*ASSIGNMENT:*
Word for word, print every entry below.

*SOURCE INFORMATION:*
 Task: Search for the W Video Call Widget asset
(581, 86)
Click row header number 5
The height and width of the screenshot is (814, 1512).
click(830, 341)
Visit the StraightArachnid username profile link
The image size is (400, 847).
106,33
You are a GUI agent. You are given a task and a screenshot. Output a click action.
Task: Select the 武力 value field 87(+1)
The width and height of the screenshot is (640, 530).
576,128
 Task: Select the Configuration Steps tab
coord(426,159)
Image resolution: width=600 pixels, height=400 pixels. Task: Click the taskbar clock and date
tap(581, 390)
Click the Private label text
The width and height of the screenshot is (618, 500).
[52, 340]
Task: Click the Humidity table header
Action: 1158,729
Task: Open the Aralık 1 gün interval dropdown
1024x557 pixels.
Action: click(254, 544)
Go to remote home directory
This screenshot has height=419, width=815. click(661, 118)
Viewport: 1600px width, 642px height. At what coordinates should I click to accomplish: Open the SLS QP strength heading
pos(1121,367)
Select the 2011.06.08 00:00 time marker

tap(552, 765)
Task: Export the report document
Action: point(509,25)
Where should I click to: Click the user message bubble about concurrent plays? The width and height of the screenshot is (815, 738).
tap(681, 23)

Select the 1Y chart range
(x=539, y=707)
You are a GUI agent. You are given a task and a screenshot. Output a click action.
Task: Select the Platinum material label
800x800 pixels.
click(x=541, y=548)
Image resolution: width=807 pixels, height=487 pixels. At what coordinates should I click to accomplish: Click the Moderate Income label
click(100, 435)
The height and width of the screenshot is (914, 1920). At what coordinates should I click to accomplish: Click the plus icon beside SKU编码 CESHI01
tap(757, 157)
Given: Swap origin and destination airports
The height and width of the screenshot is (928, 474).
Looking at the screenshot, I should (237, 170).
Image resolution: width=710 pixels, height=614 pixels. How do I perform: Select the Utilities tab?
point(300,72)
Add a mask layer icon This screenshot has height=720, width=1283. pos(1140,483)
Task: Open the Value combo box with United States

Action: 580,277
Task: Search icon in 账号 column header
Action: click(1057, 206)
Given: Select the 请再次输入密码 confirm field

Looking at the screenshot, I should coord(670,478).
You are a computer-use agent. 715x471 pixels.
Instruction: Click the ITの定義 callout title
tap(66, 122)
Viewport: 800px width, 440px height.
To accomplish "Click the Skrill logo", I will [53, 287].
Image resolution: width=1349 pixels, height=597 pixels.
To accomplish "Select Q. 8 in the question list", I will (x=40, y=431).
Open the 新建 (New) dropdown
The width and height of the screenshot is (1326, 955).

*YOUR RESPONSE:*
 Task: Search for the W Video Call Widget asset
(581, 86)
Click row header number 5
The height and width of the screenshot is (814, 1512).
click(830, 341)
Visit the StraightArachnid username profile link
The image size is (400, 847).
106,33
You are a GUI agent. You are given a task and a screenshot. Output a click action.
Task: Select the 武力 value field 87(+1)
The width and height of the screenshot is (640, 530).
576,128
 Task: Select the Configuration Steps tab
coord(426,159)
Image resolution: width=600 pixels, height=400 pixels. Task: Click the taskbar clock and date
tap(581, 390)
Click the Private label text
The width and height of the screenshot is (618, 500).
[52, 340]
Task: Click the Humidity table header
Action: 1158,729
Task: Open the Aralık 1 gün interval dropdown
1024x557 pixels.
Action: click(254, 544)
Go to remote home directory
This screenshot has height=419, width=815. click(661, 118)
Viewport: 1600px width, 642px height. At what coordinates should I click to accomplish: Open the SLS QP strength heading
pos(1121,367)
Select the 2011.06.08 00:00 time marker

tap(552, 765)
Task: Export the report document
Action: point(509,25)
Where should I click to: Click the user message bubble about concurrent plays? The width and height of the screenshot is (815, 738).
tap(681, 23)

Select the 1Y chart range
(x=539, y=707)
You are a GUI agent. You are given a task and a screenshot. Output a click action.
Task: Select the Platinum material label
800x800 pixels.
click(x=541, y=548)
Image resolution: width=807 pixels, height=487 pixels. At what coordinates should I click to accomplish: Click the Moderate Income label
click(100, 435)
The height and width of the screenshot is (914, 1920). At what coordinates should I click to accomplish: Click the plus icon beside SKU编码 CESHI01
tap(757, 157)
Given: Swap origin and destination airports
The height and width of the screenshot is (928, 474).
Looking at the screenshot, I should (237, 170).
Image resolution: width=710 pixels, height=614 pixels. How do I perform: Select the Utilities tab?
point(300,72)
Add a mask layer icon This screenshot has height=720, width=1283. pos(1140,483)
Task: Open the Value combo box with United States

Action: 580,277
Task: Search icon in 账号 column header
Action: click(1057, 206)
Given: Select the 请再次输入密码 confirm field

Looking at the screenshot, I should coord(670,478).
You are a computer-use agent. 715x471 pixels.
Instruction: Click the ITの定義 callout title
tap(66, 122)
Viewport: 800px width, 440px height.
To accomplish "Click the Skrill logo", I will [53, 287].
Image resolution: width=1349 pixels, height=597 pixels.
To accomplish "Select Q. 8 in the question list", I will (x=40, y=431).
Open the 新建 (New) dropdown
The width and height of the screenshot is (1326, 955).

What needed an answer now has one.